Cuando Flaubert dio vida a su inmortal personaje destinado a simbolizar las características menos edificantes de la burguesía, obviamente, no estaba pensando en los votantes de las sociedades más avanzadas de principios del siglo xxi. Y sin embargo los grandes maestros lo son, sobre todo, por su capacidad de crear arquetipos que van mucho más allá de la literatura. Los rasgos que él señalaba como sustanciales a las sociedades burguesas.

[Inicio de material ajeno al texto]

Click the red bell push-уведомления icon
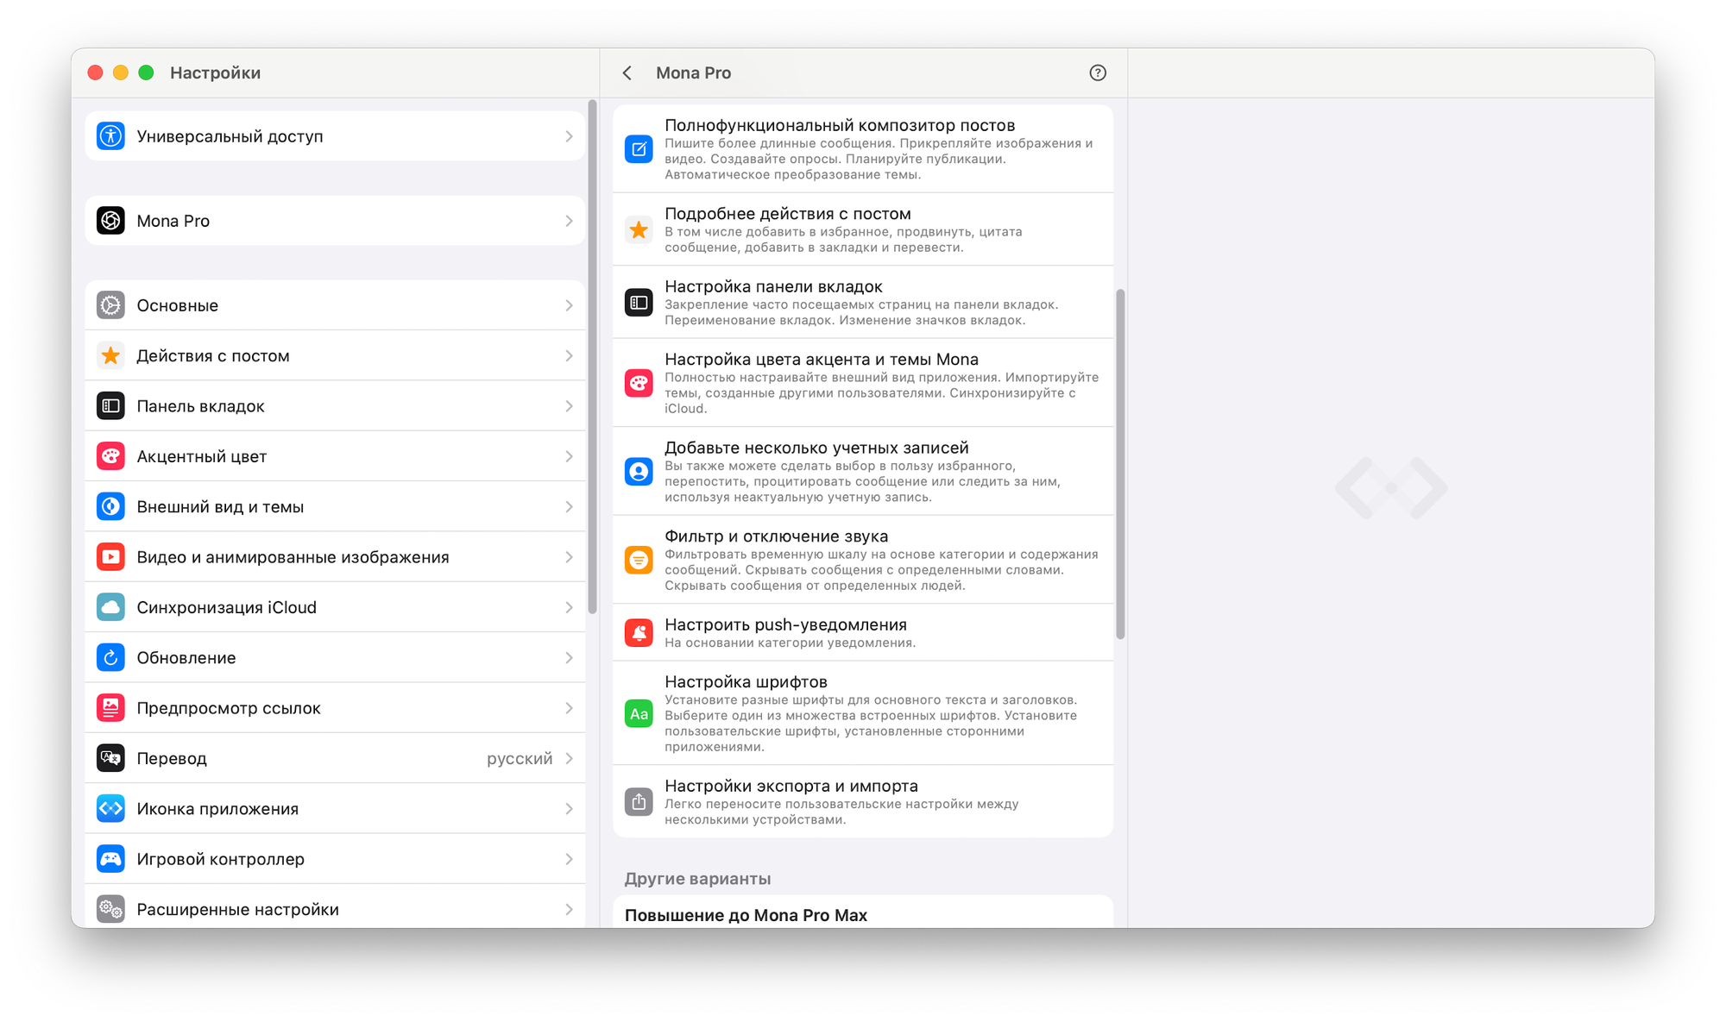This screenshot has width=1726, height=1022. (x=639, y=633)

A saber, los de aquellos que piensan que todo les es debido y que echan la culpa de sus fracasos a otros con un piove, porco goberno por un lado. Y por otro, los de ese hombre-masa del que hablaba Ortega y que prefiere diluirse en un grupo y abdicar su responsabilidad en un «adalid» que encarne los sentimientos revanchistas, xenófobos, etcétera que él tiene y no se atreve a manifestar… He aquí solo dos de los rasgos tan deplorables como humanos de los que se alimentan los populismos.
El de Donald Trump, desde luego, pero también el de otros que no son más cercanos. Viendo el perfil de sus posibles votantes (es rotundamente falso que solo lo vote la América profunda) sorprende comprobar cómo mensajes tan ramplones y falaces cautivan a gente formada y con criterio. Lamentablemente, para los que creíamos que la educación y la cultura eran el perfecto antídoto contra la irracionalidad, resulta cada vez más evidente que, por encima de ambas, está lo que Graham Greene –gran admirador de Flaubert, por cierto– llamaba el factor humano.
Ese que hace que seamos tan abnegados como crueles; tan generosos como irredentamente egoístas; tan sensatos como del todo irracionales. Son las circunstancias de las que hablaba Ortega, las que nos prefiguran y hacen que aflore bien la cara A, bien la tétrica cara B que todos tenemos. Una verdad tan incómoda como políticamente incorrecta.